### Your task
The word "Select" marks the lines to keep; find each one in the data and copy it.

### Available data

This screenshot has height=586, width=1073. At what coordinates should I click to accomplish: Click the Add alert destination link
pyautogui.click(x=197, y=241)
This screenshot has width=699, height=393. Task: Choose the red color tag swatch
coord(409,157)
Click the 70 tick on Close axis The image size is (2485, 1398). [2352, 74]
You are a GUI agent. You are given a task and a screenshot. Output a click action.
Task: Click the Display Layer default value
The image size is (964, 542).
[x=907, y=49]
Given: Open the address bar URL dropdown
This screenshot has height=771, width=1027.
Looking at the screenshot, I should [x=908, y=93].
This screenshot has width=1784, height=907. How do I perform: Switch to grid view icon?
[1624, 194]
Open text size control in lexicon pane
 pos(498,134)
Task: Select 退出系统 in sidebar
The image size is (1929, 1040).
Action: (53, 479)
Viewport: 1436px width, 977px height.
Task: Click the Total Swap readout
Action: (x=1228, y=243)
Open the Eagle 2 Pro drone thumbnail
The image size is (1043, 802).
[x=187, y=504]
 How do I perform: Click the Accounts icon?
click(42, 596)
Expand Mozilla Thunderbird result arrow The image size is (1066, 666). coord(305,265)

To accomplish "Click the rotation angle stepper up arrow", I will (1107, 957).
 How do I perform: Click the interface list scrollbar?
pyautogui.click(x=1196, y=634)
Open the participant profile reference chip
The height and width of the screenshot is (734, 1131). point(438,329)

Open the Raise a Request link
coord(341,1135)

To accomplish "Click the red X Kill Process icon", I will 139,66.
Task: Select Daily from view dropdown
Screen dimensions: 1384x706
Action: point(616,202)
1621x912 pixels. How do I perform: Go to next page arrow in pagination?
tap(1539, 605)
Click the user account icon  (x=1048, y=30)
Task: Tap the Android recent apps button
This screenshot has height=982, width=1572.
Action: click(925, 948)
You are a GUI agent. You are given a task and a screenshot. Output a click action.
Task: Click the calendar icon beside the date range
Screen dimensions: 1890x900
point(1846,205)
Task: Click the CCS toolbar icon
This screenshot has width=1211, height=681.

### Answer to this problem
Task: Select 退出系统 in sidebar
Task: Select Daily from view dropdown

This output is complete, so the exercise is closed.